O objetivo da operação era investigar a participação de deputados estaduais do Rio de Janeiro em um esquema de corrupção, lavagem de dinheiro e loteamento de cargos públicos e mão de obra terceirizada em órgãos do Governo do Estado do Rio de Janeiro.

Foi durante essa ação que os investigadores chegaram ao nome de Fabrício Queiroz. Os promotores federais responsáveis pela investigação que ele operava um esquema de “Rachadinha”. Por meio dele, funcionários do gabinete de Flávio Bolsonaro – então deputado estadual no Rio de Janeiro – eram obrigados a devolver uma parte de seus salários.

Queiroz seria o principal operador do esquema – segundo relatório do Comitê de Acompanhamento Financeiro (Coaf), ele movimentou R$ 1,2 milhão entre janeiro de 2016 e janeiro de 2017.

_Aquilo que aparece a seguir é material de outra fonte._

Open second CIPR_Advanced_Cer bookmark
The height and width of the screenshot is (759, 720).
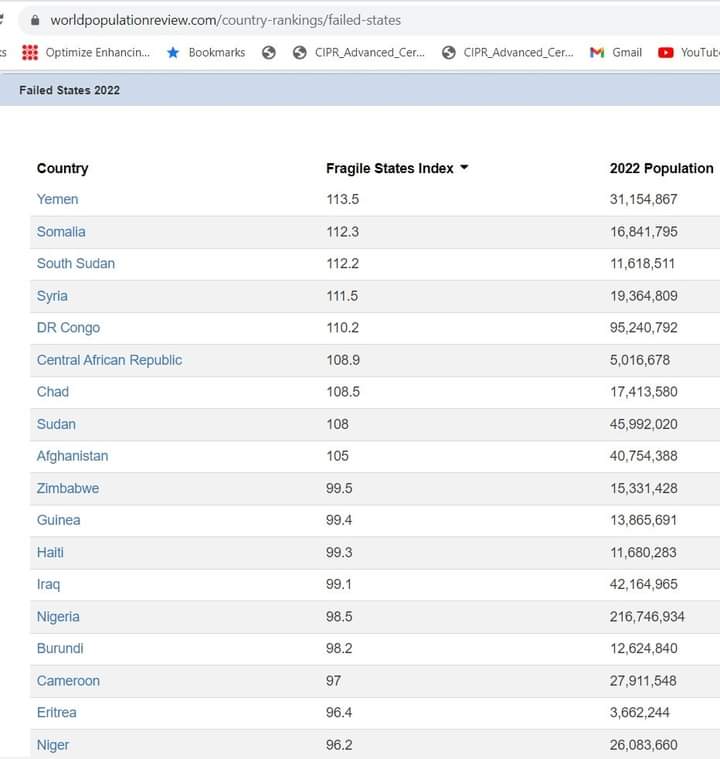508,52
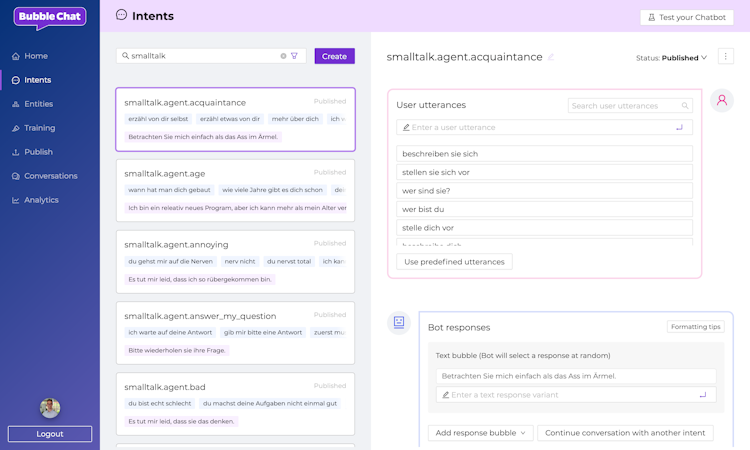The height and width of the screenshot is (450, 750).
Task: Clear the smalltalk search text
Action: pos(283,56)
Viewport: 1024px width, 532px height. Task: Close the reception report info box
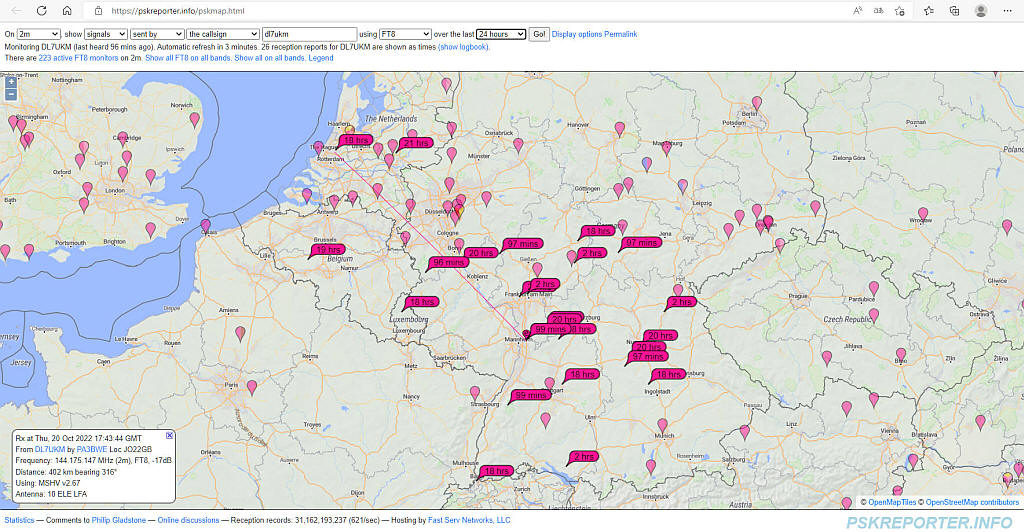(x=169, y=435)
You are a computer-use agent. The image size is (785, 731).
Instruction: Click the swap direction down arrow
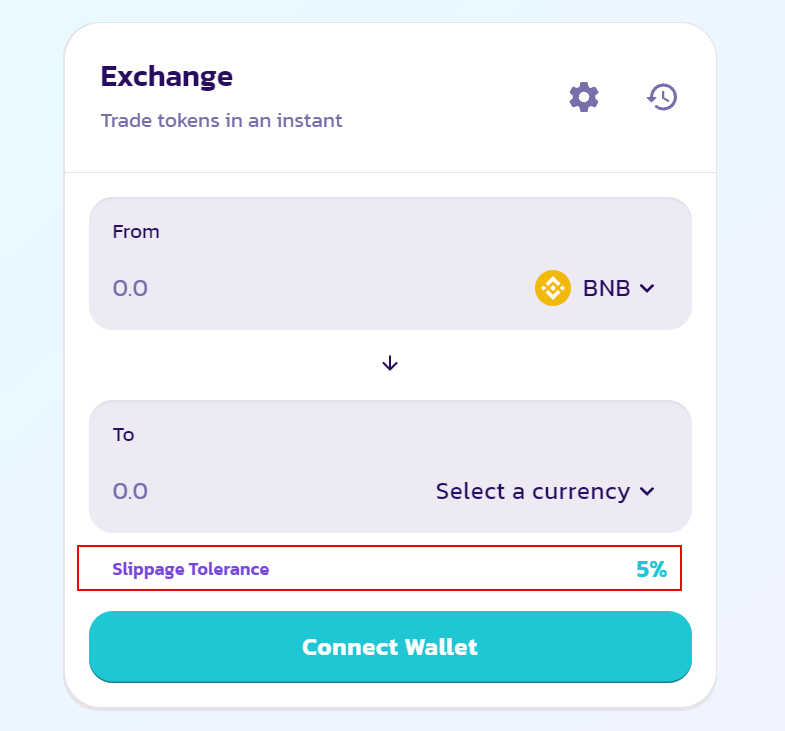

PGR pede para PF ouvir Marinho e chefe de gabinete Flávio em inquérito de Bolsonaro

A PGR também pediu que a PF ouça, na mesma investigação, Miguel Ângelo Braga Grillo, chefe de gabinete de Flávio Bolsonaro desde 2007.

O empresário Paulo Marinho afirmou que o filho do presidente Jair Bolsonaro, Flávio Bolsonaro, foi informado previamente por um delegado da Polícia Federal que o seu então assessor, Fabrício Queiroz, seria alvo de uma operação. A informação foi dita pelo próprio empresário ao jornal “Folha de S. Paulo”. 

No ofício, a PGR solicitou acesso à cópia integral do inquérito conduzido pela PF “que teve por objeto a apuração de supostos vazamentos relativos à operação ‘Furna da Onça'”. Segundo o órgão, a conclusão foi que não houuve vazamentos. 

O pedido da PGR foi feito pelo procurador da República João Paulo Lordelo, membro auxiliar do gabinete de Augusto Aras que está envolvido no inquérito de Bolsonaro. A investigação envolvendo o presidente foi aberta depois que o ex-ministro Sergio Moro denunciou suposta intervenção de Bolsonaro na PF.